Entries from a collection:
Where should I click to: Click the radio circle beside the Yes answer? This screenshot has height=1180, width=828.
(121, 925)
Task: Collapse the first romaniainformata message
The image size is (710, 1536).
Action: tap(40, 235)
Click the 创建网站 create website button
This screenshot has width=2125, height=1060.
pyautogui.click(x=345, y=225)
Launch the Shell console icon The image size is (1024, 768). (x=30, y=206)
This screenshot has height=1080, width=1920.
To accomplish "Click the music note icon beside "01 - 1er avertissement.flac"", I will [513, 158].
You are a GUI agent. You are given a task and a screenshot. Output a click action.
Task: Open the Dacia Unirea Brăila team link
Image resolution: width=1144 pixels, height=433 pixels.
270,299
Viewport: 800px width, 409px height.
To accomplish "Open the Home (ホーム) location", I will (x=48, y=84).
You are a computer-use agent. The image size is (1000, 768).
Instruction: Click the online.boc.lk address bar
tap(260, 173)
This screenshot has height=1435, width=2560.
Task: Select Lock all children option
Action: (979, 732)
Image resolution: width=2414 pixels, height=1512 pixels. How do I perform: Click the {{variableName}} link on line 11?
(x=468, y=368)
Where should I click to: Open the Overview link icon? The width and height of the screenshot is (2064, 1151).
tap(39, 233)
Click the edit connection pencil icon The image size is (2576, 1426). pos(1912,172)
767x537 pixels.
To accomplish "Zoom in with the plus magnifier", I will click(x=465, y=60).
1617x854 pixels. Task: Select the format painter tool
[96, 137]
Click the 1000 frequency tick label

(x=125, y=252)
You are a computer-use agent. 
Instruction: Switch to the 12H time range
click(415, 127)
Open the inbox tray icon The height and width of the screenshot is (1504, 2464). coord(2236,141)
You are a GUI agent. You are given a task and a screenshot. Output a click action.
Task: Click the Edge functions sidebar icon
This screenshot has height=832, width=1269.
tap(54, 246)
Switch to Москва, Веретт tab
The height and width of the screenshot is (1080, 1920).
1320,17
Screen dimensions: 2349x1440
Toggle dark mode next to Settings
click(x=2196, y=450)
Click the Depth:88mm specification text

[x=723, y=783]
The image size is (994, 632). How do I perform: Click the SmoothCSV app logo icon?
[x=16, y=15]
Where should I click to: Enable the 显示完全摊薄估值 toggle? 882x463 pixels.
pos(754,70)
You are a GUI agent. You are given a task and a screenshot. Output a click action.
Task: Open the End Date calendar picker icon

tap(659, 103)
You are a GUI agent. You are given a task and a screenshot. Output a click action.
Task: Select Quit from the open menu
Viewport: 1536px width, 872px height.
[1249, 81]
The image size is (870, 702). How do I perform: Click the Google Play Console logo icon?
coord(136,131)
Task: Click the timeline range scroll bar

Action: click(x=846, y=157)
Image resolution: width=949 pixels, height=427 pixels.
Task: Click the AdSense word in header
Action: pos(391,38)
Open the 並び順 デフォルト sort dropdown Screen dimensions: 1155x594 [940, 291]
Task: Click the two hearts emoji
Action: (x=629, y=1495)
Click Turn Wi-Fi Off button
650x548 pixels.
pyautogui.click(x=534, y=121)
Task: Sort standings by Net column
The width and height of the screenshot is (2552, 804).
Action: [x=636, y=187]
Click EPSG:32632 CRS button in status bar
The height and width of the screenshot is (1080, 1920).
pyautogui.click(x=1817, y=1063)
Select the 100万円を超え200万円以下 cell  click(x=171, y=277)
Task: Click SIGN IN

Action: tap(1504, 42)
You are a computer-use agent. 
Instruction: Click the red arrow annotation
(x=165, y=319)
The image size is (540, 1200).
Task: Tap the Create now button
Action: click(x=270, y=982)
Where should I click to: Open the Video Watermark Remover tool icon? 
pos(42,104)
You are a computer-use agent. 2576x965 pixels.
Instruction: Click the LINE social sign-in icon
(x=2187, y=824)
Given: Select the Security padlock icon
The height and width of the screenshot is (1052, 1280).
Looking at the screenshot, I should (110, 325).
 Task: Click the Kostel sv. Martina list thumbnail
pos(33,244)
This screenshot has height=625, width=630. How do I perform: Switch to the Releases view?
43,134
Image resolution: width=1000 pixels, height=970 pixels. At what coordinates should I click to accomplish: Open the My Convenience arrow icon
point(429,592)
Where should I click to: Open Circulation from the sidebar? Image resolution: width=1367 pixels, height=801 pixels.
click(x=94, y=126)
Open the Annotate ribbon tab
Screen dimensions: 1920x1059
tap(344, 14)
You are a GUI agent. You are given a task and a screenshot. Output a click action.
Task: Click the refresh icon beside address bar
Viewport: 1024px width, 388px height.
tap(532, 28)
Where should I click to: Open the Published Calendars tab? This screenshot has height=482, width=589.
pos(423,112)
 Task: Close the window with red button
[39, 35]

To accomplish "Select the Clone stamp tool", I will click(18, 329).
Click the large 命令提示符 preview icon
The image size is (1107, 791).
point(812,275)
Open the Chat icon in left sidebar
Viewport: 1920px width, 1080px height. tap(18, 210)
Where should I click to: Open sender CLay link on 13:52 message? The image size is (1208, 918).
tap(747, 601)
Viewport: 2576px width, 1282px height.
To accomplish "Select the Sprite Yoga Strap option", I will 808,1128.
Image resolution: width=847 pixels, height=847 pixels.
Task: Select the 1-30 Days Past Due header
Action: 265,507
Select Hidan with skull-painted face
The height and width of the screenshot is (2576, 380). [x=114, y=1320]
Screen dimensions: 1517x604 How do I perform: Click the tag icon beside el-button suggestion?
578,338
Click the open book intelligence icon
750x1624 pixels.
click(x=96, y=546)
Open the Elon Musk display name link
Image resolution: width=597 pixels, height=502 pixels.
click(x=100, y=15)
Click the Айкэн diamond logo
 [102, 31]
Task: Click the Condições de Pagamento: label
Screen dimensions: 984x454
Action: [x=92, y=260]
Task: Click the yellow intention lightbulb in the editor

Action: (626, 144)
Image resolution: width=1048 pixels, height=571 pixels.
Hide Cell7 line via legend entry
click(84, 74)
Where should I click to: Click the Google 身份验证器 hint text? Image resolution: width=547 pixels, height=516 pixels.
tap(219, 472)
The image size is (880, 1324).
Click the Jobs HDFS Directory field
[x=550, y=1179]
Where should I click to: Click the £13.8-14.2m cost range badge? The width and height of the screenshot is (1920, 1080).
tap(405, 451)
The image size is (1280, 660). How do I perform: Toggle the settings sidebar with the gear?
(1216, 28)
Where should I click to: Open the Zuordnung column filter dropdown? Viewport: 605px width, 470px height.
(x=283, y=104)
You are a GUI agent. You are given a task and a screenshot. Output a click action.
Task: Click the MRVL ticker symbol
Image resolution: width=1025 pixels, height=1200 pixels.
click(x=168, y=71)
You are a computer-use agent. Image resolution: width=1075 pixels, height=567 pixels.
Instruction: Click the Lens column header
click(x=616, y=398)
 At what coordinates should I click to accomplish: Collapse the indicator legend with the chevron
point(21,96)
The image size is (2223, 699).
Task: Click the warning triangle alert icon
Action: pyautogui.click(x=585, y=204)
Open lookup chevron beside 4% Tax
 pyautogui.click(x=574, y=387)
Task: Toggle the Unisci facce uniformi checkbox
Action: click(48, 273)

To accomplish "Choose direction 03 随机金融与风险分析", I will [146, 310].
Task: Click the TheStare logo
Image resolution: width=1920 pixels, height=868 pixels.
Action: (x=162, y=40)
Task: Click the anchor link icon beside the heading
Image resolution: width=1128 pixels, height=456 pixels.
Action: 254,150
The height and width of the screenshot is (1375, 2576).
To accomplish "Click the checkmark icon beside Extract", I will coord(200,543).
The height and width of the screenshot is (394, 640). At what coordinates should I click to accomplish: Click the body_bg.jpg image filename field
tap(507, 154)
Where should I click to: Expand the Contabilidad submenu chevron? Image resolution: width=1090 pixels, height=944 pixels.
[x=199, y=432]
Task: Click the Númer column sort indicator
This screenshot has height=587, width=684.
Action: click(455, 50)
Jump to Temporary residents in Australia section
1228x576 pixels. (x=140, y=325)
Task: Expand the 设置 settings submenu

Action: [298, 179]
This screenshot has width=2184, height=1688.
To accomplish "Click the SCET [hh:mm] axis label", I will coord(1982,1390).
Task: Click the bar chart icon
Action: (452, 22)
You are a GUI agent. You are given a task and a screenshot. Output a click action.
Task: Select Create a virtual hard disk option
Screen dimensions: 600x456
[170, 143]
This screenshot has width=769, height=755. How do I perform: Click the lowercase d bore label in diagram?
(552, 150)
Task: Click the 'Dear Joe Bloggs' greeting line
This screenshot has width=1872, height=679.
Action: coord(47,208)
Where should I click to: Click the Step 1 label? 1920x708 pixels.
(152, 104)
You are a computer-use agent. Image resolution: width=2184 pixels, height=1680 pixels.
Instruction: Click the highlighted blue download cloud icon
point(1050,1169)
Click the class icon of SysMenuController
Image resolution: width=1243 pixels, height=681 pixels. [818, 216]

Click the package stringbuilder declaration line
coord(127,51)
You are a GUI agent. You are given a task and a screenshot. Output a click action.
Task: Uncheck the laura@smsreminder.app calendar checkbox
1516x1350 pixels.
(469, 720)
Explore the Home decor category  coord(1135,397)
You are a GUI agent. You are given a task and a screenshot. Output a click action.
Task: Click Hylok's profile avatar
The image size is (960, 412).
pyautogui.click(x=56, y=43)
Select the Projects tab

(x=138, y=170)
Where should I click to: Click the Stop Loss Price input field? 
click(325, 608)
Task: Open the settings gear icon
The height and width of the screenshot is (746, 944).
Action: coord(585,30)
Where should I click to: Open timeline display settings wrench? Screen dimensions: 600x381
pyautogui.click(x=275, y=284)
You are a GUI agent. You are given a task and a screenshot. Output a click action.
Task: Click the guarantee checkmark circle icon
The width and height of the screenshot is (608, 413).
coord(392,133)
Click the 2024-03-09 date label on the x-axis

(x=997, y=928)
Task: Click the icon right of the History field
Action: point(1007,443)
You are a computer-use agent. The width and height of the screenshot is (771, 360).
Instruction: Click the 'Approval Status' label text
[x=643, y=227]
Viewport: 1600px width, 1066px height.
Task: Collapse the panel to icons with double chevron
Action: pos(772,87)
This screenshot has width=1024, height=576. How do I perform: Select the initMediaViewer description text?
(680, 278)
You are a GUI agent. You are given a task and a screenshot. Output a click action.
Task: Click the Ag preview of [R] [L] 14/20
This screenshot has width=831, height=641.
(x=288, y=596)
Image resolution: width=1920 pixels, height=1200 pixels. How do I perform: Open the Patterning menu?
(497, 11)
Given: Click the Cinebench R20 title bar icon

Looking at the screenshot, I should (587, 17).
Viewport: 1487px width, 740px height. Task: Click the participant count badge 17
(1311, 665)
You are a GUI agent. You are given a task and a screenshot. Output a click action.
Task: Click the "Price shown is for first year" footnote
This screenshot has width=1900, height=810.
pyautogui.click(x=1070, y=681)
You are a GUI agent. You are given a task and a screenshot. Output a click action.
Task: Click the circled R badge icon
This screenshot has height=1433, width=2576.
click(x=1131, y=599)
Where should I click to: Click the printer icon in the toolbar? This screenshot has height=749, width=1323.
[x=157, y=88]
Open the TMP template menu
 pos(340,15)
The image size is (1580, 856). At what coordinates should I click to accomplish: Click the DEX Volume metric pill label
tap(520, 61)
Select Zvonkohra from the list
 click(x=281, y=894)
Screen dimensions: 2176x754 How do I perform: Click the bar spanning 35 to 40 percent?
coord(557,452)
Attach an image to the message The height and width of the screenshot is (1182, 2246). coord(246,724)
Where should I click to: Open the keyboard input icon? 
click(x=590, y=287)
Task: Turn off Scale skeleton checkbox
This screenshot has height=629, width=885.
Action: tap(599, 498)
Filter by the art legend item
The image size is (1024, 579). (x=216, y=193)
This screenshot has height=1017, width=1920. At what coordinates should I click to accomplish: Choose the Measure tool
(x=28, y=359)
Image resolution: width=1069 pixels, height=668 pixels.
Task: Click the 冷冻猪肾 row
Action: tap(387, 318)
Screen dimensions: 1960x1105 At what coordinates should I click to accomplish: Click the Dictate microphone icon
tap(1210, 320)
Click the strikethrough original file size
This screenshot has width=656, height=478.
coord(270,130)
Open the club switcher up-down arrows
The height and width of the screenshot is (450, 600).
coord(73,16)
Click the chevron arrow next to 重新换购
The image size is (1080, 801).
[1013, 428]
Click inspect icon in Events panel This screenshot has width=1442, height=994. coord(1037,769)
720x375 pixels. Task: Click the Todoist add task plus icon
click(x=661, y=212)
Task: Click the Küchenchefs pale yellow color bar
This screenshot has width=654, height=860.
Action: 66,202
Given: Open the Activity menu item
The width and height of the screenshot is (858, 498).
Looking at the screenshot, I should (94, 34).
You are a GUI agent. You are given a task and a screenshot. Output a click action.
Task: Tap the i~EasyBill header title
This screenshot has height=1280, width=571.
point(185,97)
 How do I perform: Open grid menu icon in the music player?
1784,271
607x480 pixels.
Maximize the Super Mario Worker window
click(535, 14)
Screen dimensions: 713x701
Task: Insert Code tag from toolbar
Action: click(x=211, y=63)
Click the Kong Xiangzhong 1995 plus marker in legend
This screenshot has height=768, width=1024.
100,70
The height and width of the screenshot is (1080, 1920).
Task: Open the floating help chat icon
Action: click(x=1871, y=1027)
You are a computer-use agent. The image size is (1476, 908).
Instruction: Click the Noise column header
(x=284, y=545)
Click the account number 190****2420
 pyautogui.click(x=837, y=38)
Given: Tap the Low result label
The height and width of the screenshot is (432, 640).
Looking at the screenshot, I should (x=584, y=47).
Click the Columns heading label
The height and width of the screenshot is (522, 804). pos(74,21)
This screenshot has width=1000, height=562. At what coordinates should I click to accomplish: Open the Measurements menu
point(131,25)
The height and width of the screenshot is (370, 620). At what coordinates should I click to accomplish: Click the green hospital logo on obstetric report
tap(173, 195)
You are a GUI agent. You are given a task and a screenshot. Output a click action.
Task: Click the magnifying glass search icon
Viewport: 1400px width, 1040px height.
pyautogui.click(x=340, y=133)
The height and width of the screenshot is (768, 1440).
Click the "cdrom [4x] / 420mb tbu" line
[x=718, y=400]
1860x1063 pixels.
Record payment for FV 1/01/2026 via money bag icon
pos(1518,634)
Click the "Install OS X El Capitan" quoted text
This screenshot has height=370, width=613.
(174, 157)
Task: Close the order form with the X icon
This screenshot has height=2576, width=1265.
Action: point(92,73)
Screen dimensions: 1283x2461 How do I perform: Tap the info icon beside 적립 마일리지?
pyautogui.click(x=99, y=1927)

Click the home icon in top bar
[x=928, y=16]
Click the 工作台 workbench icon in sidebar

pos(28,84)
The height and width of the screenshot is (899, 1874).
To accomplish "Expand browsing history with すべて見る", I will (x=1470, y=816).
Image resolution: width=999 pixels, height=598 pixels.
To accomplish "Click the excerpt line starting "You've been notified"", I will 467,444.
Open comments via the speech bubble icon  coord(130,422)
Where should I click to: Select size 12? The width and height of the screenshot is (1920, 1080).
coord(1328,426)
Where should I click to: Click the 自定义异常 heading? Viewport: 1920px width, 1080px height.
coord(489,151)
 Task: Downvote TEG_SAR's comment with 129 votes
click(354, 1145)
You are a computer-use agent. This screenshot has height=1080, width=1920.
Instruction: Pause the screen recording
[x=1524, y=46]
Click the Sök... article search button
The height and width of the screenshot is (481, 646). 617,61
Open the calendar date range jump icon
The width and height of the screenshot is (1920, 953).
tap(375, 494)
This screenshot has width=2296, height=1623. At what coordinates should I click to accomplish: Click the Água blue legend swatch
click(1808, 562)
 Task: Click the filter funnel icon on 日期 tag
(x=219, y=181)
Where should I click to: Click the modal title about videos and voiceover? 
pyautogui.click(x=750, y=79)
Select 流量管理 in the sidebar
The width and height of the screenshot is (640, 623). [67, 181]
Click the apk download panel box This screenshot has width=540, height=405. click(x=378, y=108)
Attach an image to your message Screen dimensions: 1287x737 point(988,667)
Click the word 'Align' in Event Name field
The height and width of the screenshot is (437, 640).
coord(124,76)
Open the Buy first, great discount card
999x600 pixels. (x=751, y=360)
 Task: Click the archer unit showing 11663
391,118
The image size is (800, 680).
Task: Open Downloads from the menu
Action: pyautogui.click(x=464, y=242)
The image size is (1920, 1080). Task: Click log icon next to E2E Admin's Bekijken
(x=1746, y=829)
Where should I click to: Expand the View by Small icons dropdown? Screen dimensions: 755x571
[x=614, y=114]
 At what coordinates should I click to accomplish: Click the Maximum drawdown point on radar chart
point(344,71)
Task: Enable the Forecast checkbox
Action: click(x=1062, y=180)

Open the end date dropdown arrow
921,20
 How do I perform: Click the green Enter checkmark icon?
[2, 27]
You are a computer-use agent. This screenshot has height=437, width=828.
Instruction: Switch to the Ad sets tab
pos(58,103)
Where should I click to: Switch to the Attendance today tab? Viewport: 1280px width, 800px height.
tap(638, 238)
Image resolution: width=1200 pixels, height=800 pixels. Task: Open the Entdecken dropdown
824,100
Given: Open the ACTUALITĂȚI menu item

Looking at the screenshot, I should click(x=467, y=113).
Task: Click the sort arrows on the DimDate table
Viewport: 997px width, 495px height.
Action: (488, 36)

### What is required
Reproduce the data verbatim, from the line containing "Task: Open the settings gear icon" through the line containing "pyautogui.click(x=1070, y=681)", with both of those lines included.

### Correct result
Task: Open the settings gear icon
The height and width of the screenshot is (746, 944).
Action: coord(585,30)
Where should I click to: Open timeline display settings wrench? Screen dimensions: 600x381
pyautogui.click(x=275, y=284)
You are a GUI agent. You are given a task and a screenshot. Output a click action.
Task: Click the guarantee checkmark circle icon
The width and height of the screenshot is (608, 413).
coord(392,133)
Click the 2024-03-09 date label on the x-axis

(x=997, y=928)
Task: Click the icon right of the History field
Action: point(1007,443)
You are a computer-use agent. The width and height of the screenshot is (771, 360).
Instruction: Click the 'Approval Status' label text
[x=643, y=227]
Viewport: 1600px width, 1066px height.
Task: Collapse the panel to icons with double chevron
Action: pos(772,87)
This screenshot has width=1024, height=576. How do I perform: Select the initMediaViewer description text?
(680, 278)
You are a GUI agent. You are given a task and a screenshot. Output a click action.
Task: Click the Ag preview of [R] [L] 14/20
This screenshot has width=831, height=641.
(x=288, y=596)
Image resolution: width=1920 pixels, height=1200 pixels. How do I perform: Open the Patterning menu?
(497, 11)
Given: Click the Cinebench R20 title bar icon

Looking at the screenshot, I should (587, 17).
Viewport: 1487px width, 740px height. Task: Click the participant count badge 17
(1311, 665)
You are a GUI agent. You are given a task and a screenshot. Output a click action.
Task: Click the "Price shown is for first year" footnote
This screenshot has width=1900, height=810.
pyautogui.click(x=1070, y=681)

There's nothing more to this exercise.